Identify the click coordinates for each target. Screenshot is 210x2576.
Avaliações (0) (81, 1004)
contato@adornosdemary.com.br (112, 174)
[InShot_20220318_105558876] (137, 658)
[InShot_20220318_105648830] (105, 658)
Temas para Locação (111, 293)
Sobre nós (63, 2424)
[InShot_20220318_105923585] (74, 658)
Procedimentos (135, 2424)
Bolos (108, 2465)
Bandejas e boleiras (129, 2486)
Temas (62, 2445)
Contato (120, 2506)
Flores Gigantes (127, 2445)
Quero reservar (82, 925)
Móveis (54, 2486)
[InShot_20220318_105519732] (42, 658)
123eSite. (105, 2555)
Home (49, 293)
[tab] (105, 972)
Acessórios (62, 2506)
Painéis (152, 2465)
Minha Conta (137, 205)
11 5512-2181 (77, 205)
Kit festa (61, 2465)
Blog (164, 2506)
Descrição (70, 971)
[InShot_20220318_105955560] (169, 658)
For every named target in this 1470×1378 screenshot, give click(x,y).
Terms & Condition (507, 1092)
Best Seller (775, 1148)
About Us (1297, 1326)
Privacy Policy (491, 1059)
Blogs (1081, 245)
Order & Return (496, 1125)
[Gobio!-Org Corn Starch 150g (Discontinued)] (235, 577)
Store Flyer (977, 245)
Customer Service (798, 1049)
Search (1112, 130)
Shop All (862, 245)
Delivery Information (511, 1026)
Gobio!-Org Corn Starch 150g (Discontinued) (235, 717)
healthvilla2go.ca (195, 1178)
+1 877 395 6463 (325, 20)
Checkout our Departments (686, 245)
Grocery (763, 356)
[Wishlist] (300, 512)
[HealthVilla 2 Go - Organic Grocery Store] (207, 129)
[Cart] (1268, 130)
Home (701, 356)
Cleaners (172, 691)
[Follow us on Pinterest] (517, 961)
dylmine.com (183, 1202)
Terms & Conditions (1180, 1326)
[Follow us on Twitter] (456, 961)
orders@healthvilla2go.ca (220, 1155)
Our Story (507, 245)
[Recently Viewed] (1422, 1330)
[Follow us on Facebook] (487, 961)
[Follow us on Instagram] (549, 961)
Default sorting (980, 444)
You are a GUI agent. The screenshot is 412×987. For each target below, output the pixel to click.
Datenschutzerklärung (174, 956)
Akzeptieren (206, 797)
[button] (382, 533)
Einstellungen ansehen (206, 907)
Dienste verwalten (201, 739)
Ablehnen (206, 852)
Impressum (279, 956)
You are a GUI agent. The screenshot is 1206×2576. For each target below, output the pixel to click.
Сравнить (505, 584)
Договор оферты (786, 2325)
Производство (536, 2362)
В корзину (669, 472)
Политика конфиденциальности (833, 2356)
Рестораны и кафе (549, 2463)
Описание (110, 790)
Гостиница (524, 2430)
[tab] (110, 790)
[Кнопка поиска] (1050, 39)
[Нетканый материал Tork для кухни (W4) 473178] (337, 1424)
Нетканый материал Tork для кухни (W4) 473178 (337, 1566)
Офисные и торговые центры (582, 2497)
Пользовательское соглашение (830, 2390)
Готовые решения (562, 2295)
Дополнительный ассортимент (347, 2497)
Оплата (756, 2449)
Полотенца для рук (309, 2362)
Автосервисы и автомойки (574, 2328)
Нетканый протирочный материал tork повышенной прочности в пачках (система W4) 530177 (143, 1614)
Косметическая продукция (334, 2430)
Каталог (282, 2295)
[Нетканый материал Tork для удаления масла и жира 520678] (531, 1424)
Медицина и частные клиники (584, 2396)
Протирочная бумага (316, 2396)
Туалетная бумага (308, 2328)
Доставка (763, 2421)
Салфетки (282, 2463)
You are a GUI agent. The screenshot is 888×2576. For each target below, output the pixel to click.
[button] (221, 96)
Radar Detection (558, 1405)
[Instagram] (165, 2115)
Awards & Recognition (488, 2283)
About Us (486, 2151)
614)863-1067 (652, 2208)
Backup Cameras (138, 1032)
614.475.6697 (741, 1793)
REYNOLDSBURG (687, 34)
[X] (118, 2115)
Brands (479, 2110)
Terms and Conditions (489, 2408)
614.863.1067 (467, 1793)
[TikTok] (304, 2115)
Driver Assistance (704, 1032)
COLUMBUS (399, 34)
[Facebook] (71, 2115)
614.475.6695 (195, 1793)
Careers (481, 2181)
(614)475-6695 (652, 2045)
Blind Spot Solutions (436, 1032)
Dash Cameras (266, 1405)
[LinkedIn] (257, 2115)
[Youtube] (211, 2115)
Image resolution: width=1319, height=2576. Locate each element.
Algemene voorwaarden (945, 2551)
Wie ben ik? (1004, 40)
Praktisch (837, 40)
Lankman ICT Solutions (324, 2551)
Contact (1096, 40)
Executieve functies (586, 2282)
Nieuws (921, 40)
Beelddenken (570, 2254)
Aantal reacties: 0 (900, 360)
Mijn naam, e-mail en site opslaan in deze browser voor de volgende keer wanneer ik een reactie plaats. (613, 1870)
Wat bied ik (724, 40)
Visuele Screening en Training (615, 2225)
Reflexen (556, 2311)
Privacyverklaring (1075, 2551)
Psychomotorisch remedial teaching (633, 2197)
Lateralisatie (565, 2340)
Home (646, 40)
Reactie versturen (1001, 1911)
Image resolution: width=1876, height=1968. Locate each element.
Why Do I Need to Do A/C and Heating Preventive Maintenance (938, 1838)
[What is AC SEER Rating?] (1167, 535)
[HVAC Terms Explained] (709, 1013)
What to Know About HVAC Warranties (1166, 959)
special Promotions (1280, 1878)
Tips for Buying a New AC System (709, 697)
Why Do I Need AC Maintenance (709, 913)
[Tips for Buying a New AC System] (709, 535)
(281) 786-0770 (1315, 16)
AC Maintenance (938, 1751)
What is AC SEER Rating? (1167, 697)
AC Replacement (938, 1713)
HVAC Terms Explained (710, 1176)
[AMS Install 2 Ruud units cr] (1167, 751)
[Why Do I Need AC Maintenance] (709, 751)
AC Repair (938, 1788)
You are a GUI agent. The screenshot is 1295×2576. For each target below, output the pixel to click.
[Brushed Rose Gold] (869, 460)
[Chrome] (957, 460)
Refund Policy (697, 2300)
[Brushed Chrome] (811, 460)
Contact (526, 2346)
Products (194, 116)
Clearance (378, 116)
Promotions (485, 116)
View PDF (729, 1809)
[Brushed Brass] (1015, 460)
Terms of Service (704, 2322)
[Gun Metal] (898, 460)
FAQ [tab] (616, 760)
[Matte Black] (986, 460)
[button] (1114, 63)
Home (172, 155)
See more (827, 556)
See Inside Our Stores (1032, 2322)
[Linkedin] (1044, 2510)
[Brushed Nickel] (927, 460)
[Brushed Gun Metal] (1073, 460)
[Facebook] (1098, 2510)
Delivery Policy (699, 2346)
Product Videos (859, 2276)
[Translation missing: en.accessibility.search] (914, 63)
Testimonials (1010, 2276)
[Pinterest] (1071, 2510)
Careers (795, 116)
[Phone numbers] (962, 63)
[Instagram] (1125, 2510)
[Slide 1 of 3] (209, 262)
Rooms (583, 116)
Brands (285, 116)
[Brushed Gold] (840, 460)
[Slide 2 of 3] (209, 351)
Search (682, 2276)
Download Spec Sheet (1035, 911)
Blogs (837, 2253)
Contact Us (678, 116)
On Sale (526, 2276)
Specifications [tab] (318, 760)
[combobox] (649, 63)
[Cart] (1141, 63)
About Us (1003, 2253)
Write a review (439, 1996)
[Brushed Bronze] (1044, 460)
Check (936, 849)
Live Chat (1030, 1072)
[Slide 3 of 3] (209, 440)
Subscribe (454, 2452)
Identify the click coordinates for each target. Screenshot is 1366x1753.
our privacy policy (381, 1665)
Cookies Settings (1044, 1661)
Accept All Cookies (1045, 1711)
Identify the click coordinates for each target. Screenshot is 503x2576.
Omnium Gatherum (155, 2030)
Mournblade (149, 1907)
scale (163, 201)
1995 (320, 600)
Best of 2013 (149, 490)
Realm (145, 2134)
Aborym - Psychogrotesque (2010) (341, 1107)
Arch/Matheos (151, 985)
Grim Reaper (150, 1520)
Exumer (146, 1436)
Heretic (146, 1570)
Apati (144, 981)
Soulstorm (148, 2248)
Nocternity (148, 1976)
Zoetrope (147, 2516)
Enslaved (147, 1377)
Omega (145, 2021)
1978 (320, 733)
◇ ◇ ◇ ◇ ◇
- [Task instructions]: Every line from the line containing "[Chrome] (957, 460)" through the line containing "Accept All Cookies (1045, 1711)" in the records above must be retyped exactly. Leave out the rest.

- [Written answer]:
[Chrome] (957, 460)
Refund Policy (697, 2300)
[Brushed Chrome] (811, 460)
Contact (526, 2346)
Products (194, 116)
Clearance (378, 116)
Promotions (485, 116)
View PDF (729, 1809)
[Brushed Brass] (1015, 460)
Terms of Service (704, 2322)
[Gun Metal] (898, 460)
FAQ [tab] (616, 760)
[Matte Black] (986, 460)
[button] (1114, 63)
Home (172, 155)
See more (827, 556)
See Inside Our Stores (1032, 2322)
[Linkedin] (1044, 2510)
[Brushed Nickel] (927, 460)
[Brushed Gun Metal] (1073, 460)
[Facebook] (1098, 2510)
Delivery Policy (699, 2346)
Product Videos (859, 2276)
[Translation missing: en.accessibility.search] (914, 63)
Testimonials (1010, 2276)
[Pinterest] (1071, 2510)
Careers (795, 116)
[Phone numbers] (962, 63)
[Instagram] (1125, 2510)
[Slide 1 of 3] (209, 262)
Rooms (583, 116)
Brands (285, 116)
[Brushed Gold] (840, 460)
[Slide 2 of 3] (209, 351)
Search (682, 2276)
Download Spec Sheet (1035, 911)
Blogs (837, 2253)
Contact Us (678, 116)
On Sale (526, 2276)
Specifications [tab] (318, 760)
[combobox] (649, 63)
[Cart] (1141, 63)
About Us (1003, 2253)
Write a review (439, 1996)
[Brushed Bronze] (1044, 460)
Check (936, 849)
Live Chat (1030, 1072)
[Slide 3 of 3] (209, 440)
Subscribe (454, 2452)
Identify the click coordinates for each target. Screenshot is 1366x1753.
our privacy policy (381, 1665)
Cookies Settings (1044, 1661)
Accept All Cookies (1045, 1711)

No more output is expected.